Overview of Recent DIII-D Experimental Results

DIII-D experiments advance scientific understanding for ITER and future tokamak fusion reactors. Intrinsically non-ELMing enhanced confinement regimes exhibit steady operation and high confinement while avoiding ELMs and associated material erosion. Control of ELMs using resonant magnetic perturbations achieved record pedestal pressures. Simultaneous RMP ELM mitigation and divertor detachment have been achieved in the DIII-D ITER-similar shape plasma. Charge exchange measurements for typical pedestals and show good agreement with synthetic spectra from neutral transport modeling.

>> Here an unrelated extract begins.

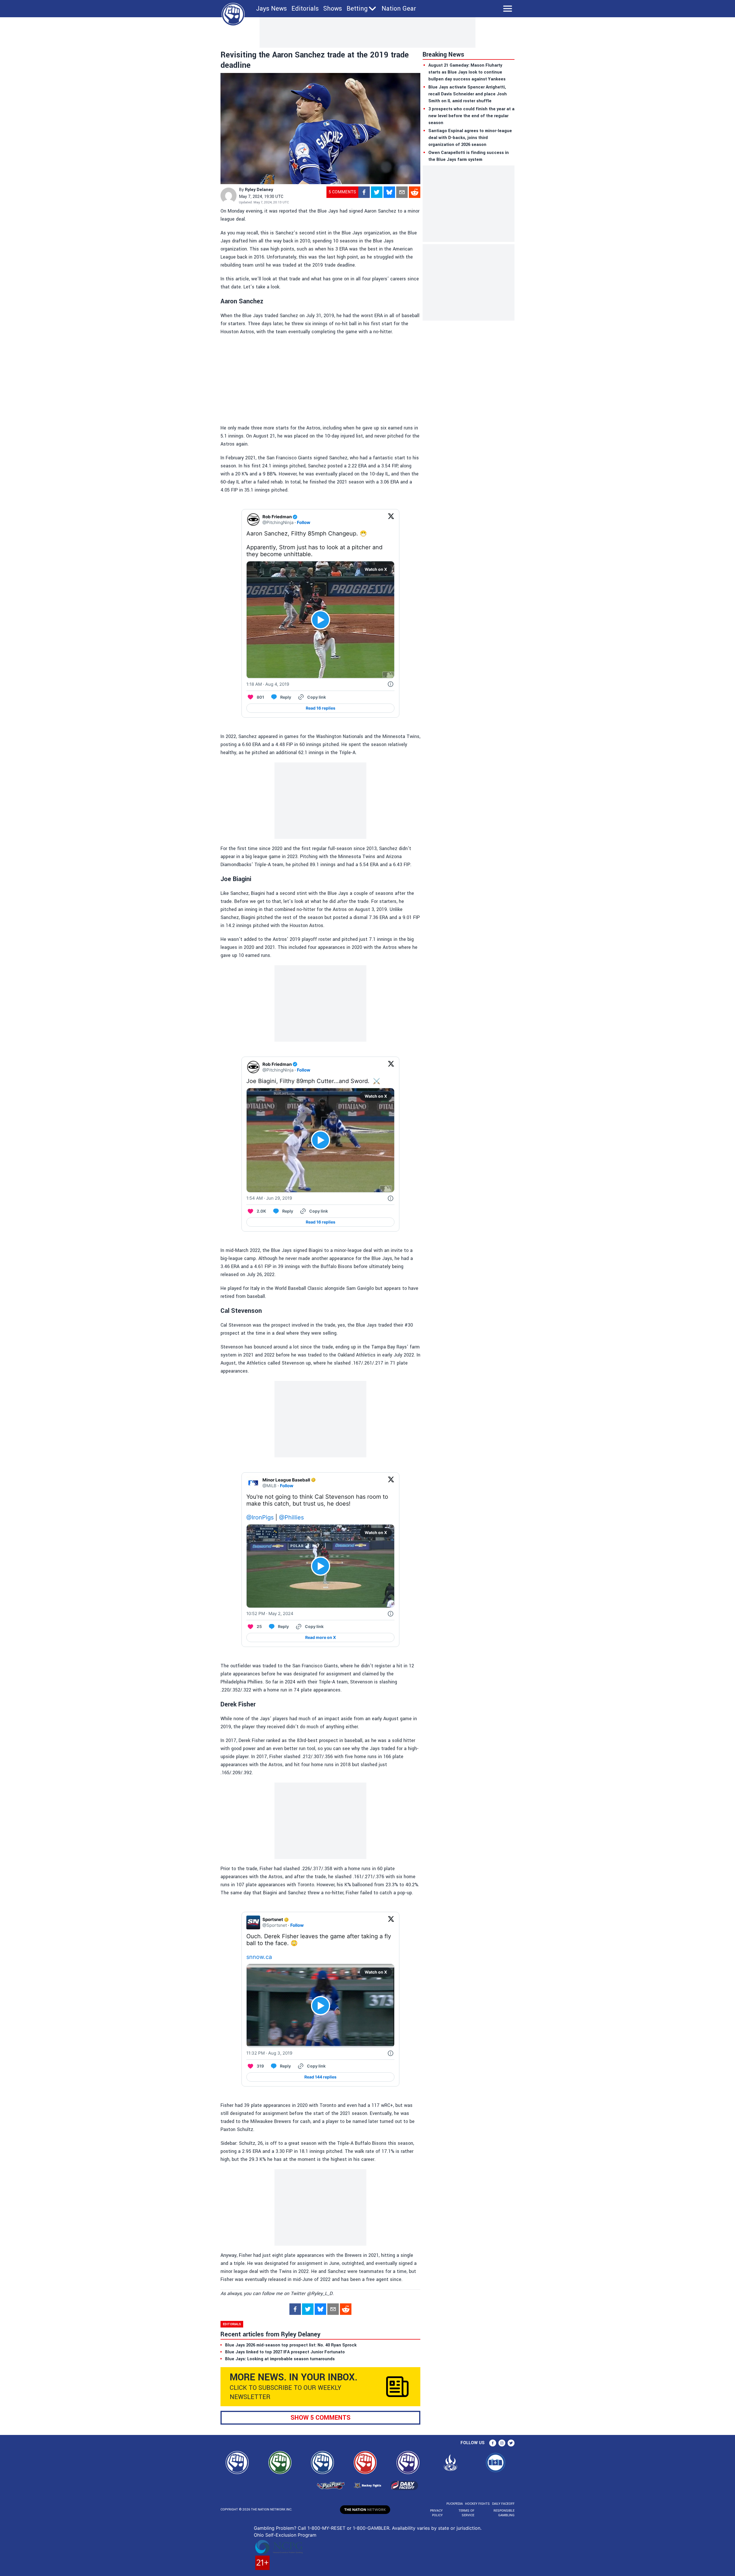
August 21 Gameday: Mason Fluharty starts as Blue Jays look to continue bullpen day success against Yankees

Edge ionization source measurements for dimensionally matched hydrogen and deuterium H-mode pedestals show a clear isotope-mass effect. Decreased carbon impurity content is identified as the dominant isotope effect responsible for increasing the L-H power threshold in hydrogen at low collisionality. Rotation profile hollowing is identified as an important cause of the majority of disruptive m,n=2,1 tearing mode onsets in low-torque ITER plasmas. Modeling of argon pellet ablation agrees with experiment and validates pellet-based disruption mitigation. Ion cyclotron emission spatial mode structure has been characterized for the first time. Agreement is found between modeled and measured density fluctuation wavenumber spectra in low collisionality H-mode plasmas.